Medicines that interact with benazepril may either decrease its effect, affect how long it works for, increase side effects, or have less of an effect when taken with benazepril. An interaction between two medications does not always mean that you must stop taking one of the medications; however, sometimes it does. Speak to your doctor about how drug interactions should be managed.

Common medications that may interact with benazepril include:

  • aliskiren
  • allopurinol (may enhance the potential for allergic reactions)
  • amifostine
  • amphetamines
  • antipsychotic agents (may enhance the blood pressure-lowering effect)
  • aspirin
  • azathioprine
  • diuretics, such as furosemide or hydrochlothiazide
  • duloxetine
  • ferric gluconate
  • gold injections for arthritis (sodium aurothiomalate)
  • grass pollen allergen extract
  • heparin
  • levodopa
  • lithium
  • mTOR inhibitors (such as everolimus, sirolimus, or temsirolimus)
  • NSAIDs, such as ibuprofen, diclofenac, and naproxen (may result in deterioration of renal function; the effects are usually reversible)
  • other ACE inhibitors (such as captopril or lisinopril) or ARBs (such as candesartan or irbesartan)
  • other antihypertensives, such as calcium channel blockers, beta-blockers, or vasodilators (may cause an additive blood pressure lowering effect)
  • phosphodiesterase-5-inhibitors, such as sildenafil
  • potassium supplements or potassium-sparing diuretics (such as amiloride or spironolactone)
  • sacubitril
  • trimethoprim.

Benazepril may also cause blood sugar levels to drop more than expected when taken with diabetes medication, including insulin. Increased blood sugar monitoring may be required.

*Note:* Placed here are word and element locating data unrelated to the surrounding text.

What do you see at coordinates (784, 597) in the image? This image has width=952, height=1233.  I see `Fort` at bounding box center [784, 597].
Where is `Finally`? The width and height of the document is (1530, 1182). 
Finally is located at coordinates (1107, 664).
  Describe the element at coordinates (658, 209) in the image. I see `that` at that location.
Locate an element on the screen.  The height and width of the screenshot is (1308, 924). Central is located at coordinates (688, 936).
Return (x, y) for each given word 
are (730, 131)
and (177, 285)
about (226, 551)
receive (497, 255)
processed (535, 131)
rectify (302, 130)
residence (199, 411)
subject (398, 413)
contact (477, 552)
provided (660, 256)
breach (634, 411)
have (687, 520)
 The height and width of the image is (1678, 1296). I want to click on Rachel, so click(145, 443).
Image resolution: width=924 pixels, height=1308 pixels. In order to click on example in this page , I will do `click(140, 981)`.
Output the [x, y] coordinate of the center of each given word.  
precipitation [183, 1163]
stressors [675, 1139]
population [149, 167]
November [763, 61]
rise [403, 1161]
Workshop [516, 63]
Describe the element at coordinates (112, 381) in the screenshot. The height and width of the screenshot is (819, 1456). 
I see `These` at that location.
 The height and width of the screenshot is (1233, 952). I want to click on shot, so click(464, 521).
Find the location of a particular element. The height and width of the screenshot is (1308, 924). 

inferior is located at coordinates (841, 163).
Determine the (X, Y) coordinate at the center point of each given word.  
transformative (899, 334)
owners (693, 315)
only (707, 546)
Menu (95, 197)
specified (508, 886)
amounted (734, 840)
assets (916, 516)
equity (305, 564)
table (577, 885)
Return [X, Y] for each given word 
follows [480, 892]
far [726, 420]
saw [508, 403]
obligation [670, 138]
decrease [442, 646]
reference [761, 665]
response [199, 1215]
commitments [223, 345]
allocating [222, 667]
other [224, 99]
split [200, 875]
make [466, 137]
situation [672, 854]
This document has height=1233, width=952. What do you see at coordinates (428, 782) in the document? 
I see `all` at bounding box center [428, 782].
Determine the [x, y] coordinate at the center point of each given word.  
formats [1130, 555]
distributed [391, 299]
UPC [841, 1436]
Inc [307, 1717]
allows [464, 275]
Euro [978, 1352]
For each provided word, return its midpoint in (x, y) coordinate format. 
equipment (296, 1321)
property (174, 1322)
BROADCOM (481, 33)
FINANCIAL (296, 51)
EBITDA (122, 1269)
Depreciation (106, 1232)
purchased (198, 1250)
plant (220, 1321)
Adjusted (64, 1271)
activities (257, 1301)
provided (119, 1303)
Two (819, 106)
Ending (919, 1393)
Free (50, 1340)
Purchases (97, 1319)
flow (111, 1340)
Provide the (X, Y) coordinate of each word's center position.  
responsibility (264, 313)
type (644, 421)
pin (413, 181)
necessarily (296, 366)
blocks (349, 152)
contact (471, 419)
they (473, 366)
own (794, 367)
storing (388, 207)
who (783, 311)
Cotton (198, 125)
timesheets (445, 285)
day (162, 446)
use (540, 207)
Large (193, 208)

Note that this list is not all-inclusive and includes only common medications that may interact with benazepril. You should refer to the prescribing information for benazepril for a complete list of interactions.

References

Benazepril. Revised 10/2020. AHFS DI Essentials™ https://www.drugs.com/monograph/benazepril.html

Further information

Remember, keep this and all other medicines out of the reach of children, never share your medicines with others, and use benazepril only for the indication prescribed.

Always consult your healthcare provider to ensure the information displayed on this page applies to your personal circumstances.